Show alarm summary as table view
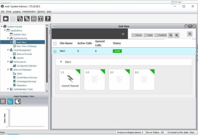This screenshot has width=198, height=135. (x=3, y=101)
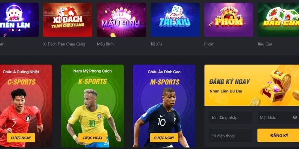Focus the Số điện thoại phone field

click(231, 136)
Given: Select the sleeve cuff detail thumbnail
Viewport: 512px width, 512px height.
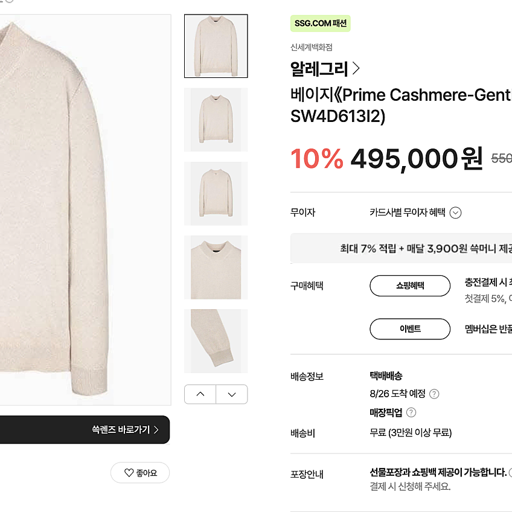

____

WHAT YOU NEED TO DO:
Without including any pictures, repeat the records above exactly.

EXERCISE RESULT:
Show alarm summary as table view
This screenshot has width=198, height=135. (x=3, y=101)
Focus the Số điện thoại phone field

click(231, 136)
Given: Select the sleeve cuff detail thumbnail
Viewport: 512px width, 512px height.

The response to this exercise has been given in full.